A hunt is afoot, with Kayla and other young women as the prey. Information about exactly how and why this is happening emerges only gradually, though occasional sinister point-of-view shots accompanied by video glitches reinforce the impression of sophisticated forces behind the scenes.

The main action of the film is reminiscent of The Hunger Games, but with a lot more gore. After several decades of slasher movies, you would think filmmakers would be running out of ways to mistreat the human body, but there are a few variations on the theme here you may not have seen previously, unless you happen to be an aficionado of the form.

From the outset, there are unsubtle hints D’Aquino has conceived the film as a feminist allegory. The wilderness that surrounds the heroines stands explicitly for patriarchy, which not only surrounds them, but has infiltrated their bodies and minds, encouraging them to turn on each other.

But the effort to combine sermonising and sadism at worst feels hypocritical, and even at best has a vaguely self-congratulatory air. After all, many earlier horror films have addressed similar themes without being so heavy-handed about it.

Indeed, D’Aquino’s need to reassure us he has its heart in the right place tends to cancel out the scares, which was also true of the recent Australian horror-comedy Little Monsters, a better film in other respects. Other problems include a couple of weak supporting performances and a final twist that feels predictable and redundant.

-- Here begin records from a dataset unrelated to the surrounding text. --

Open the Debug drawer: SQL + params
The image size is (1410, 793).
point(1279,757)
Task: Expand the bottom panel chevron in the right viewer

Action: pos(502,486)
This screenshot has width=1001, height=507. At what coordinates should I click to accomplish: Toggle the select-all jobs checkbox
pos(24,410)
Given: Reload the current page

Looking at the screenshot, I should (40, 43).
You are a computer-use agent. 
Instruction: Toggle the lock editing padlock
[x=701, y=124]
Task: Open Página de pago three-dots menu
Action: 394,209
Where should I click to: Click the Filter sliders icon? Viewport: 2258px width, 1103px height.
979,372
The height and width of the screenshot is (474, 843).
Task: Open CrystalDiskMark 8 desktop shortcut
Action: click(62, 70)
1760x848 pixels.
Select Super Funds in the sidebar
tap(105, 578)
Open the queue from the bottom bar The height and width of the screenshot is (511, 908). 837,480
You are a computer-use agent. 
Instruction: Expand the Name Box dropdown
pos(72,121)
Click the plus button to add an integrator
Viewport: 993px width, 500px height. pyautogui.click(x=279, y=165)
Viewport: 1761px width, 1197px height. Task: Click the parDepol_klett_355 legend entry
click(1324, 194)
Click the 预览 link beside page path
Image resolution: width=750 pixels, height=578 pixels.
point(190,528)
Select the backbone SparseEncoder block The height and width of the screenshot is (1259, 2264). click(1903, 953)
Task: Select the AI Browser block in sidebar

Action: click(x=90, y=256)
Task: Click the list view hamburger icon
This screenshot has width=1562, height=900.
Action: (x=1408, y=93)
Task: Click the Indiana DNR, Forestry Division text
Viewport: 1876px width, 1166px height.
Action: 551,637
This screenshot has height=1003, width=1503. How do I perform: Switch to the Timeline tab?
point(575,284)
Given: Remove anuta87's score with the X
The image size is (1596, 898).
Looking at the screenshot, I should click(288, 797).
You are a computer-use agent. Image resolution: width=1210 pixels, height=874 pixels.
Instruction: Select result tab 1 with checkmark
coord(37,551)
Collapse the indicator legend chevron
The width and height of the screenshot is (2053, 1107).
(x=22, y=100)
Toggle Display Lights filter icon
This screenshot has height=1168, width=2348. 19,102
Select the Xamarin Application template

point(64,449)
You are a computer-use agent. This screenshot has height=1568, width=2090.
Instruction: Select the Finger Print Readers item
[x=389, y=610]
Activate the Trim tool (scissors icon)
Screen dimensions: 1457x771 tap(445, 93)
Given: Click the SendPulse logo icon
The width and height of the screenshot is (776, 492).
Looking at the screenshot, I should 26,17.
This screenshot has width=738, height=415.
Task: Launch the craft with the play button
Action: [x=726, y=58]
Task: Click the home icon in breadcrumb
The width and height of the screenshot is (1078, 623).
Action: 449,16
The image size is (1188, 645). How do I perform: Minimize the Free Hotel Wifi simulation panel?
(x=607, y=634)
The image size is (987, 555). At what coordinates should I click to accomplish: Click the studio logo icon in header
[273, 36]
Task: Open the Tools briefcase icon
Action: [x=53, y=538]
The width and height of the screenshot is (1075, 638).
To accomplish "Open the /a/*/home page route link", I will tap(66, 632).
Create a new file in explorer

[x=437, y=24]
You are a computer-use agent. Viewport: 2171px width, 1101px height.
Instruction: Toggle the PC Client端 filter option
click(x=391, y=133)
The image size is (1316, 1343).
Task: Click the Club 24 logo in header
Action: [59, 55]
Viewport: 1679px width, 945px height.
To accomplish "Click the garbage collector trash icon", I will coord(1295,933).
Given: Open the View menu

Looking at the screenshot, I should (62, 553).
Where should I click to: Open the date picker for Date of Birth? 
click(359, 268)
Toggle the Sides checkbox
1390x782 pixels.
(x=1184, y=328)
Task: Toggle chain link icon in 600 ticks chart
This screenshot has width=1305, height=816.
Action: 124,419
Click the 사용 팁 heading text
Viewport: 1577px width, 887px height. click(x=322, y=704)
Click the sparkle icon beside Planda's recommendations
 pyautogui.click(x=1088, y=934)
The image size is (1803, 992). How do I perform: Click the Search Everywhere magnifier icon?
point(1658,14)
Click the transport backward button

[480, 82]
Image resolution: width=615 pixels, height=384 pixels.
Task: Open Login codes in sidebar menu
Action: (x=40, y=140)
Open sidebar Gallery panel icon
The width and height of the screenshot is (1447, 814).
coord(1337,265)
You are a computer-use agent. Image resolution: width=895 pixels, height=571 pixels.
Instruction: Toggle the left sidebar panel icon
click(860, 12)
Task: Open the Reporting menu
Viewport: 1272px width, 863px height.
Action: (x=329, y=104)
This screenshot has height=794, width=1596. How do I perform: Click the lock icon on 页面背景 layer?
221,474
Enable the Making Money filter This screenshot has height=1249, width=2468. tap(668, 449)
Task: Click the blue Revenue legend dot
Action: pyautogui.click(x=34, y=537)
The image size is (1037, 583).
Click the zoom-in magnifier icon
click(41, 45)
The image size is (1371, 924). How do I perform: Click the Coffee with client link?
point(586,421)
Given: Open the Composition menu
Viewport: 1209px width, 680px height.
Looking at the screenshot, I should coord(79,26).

Still, The Furies is pacy and extreme enough to hold attention across its brief running time and shows a technical skill that should let it serve as the calling card it’s obviously intended to be.

The strongest suit is Garry Richards’ deliberately muted cinematography, used to accentuate the famous monotony of the Australian bush, which surrounds Kayla and the others on every side, as if there really were no way out.